GRIFFITH, Circuit Judge: In this appeal, we affirm the 

district court’s application of a Sentencing Guidelines 

enhancement for bribery of a public official in a “sensitive 

position” to a special police officer for the District of 

Columbia Public Schools. 

I. 

Appellant Shawn Maurice Johnson worked as a special 

police officer for the District’s public schools. Though his 

authority extended no farther than school grounds, Johnson 

wore a uniform, carried a firearm, and could make arrests. In 

the course of his employment, Johnson and his partner 

permitted an illegal parking scheme on school property in 

exchange for $1570 in bribes. Johnson eventually turned 

himself in to the police and pled guilty to one count of bribery 

of a public official. See 18 U.S.C. § 201 (2006). 

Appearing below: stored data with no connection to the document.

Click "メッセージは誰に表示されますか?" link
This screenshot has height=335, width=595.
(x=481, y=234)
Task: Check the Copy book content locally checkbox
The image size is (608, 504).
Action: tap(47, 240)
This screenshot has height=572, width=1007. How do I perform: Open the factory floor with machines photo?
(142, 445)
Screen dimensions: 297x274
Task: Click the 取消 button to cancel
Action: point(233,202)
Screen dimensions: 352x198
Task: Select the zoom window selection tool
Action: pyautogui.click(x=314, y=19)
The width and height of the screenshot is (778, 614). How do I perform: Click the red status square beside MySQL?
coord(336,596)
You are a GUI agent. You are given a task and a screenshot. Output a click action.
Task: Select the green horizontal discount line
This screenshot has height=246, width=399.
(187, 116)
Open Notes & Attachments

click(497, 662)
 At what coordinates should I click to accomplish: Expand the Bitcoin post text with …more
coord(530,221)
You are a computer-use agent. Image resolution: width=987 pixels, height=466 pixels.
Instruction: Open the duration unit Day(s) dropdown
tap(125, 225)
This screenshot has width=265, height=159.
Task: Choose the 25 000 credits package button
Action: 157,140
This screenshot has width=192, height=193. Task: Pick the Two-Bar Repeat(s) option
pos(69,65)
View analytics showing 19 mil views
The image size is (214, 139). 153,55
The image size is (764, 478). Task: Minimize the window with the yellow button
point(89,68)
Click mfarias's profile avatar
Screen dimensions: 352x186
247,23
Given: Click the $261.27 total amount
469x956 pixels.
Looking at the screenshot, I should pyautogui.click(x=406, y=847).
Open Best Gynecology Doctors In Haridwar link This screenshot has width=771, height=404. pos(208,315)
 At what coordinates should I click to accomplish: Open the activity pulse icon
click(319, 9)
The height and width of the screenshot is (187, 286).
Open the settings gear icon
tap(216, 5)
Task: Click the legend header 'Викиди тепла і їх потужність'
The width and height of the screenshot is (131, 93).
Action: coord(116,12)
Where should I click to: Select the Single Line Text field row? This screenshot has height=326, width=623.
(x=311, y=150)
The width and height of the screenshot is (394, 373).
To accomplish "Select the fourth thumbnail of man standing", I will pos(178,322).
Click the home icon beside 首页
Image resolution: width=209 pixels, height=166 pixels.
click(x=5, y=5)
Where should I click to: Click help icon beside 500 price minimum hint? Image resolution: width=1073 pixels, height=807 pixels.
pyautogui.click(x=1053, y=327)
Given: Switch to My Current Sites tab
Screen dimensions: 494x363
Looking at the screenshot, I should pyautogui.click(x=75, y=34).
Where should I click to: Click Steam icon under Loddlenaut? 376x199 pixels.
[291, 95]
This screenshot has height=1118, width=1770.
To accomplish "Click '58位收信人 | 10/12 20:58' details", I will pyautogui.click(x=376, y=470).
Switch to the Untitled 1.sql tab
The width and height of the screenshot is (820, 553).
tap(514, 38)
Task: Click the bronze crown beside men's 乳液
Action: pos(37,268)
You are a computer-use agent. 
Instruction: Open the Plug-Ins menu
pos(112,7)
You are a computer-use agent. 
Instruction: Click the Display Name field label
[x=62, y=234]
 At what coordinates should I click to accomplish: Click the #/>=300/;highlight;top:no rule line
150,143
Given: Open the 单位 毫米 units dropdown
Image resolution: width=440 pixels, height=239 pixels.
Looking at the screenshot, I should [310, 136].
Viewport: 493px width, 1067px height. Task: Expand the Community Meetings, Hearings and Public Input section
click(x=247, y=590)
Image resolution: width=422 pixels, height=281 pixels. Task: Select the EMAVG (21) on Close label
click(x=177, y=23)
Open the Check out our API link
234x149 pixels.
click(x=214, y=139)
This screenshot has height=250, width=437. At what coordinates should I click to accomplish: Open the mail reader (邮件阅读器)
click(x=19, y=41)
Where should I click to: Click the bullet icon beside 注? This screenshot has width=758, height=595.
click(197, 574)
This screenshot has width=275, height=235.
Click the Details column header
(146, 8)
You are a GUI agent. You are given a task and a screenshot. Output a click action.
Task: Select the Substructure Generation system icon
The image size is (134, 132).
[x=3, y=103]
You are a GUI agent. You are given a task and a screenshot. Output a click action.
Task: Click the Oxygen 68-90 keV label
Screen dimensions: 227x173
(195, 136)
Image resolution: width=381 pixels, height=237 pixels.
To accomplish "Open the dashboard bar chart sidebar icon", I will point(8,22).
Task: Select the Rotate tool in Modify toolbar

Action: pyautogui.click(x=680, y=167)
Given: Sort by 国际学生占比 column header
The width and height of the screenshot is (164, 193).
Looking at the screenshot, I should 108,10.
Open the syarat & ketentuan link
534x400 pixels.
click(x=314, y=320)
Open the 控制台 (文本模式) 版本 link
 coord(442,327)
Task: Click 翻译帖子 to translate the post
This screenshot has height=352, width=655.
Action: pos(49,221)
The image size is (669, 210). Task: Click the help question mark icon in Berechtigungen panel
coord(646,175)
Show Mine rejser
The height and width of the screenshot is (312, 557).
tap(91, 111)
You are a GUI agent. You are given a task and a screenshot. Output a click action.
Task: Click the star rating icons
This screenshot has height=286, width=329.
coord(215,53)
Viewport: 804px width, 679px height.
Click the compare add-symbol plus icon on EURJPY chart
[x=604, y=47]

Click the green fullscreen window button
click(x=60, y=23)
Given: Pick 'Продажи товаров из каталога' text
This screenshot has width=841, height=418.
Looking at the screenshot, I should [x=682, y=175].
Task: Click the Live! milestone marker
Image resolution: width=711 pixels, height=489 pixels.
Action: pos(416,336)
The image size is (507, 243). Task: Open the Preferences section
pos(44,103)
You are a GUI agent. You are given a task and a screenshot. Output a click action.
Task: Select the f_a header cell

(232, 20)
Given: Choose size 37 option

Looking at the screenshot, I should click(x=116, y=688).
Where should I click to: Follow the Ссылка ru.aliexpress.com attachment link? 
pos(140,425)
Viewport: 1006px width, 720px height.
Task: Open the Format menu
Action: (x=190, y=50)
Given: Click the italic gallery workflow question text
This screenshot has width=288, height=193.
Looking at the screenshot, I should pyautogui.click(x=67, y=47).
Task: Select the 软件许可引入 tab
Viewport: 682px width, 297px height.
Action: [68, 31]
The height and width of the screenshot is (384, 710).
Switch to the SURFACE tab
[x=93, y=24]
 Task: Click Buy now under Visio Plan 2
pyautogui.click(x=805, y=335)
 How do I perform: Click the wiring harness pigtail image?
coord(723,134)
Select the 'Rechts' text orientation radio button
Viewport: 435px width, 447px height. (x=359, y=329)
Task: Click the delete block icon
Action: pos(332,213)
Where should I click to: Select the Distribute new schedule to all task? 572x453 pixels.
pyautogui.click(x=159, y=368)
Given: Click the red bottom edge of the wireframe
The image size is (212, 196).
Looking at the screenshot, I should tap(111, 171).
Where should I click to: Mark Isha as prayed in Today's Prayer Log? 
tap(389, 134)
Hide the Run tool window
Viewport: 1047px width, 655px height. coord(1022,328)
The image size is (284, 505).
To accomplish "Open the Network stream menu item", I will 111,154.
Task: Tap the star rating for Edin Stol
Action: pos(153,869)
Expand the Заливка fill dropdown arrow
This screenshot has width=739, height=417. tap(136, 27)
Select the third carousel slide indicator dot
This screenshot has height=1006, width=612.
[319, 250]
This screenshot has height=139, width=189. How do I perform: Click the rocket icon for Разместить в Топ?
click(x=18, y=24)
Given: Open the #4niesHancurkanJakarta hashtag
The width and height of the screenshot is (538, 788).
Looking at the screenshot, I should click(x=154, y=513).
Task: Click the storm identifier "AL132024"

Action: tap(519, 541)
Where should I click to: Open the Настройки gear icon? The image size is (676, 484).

At sentencing, the district court, relying on commentary 

to the Sentencing Guidelines, determined that Johnson was a 

public official in a sensitive position, and applied the fourlevel enhancement called for by the guideline. See U.S.

SENTENCING GUIDELINES MANUAL § 2C1.1(b)(3) (2009) 

[hereinafter U.S.S.G.]. Without the four-level enhancement, 

Johnson’s sentencing range under the Guidelines would have 

been only 12 to 18 months. With the enhancement, the range 

was 24 to 30 months. The court issued a below-range 

sentence of 12 months and 1 day. Presuming that his sentence 

would have been even shorter under a range calculated 

without the enhancement, Johnson appealed. We have 

jurisdiction to consider his appeal under 18 U.S.C. 

§ 3742(a)(2). See United States v. Love, 593 F.3d 1, 5 n.2 

(D.C. Cir. 2010).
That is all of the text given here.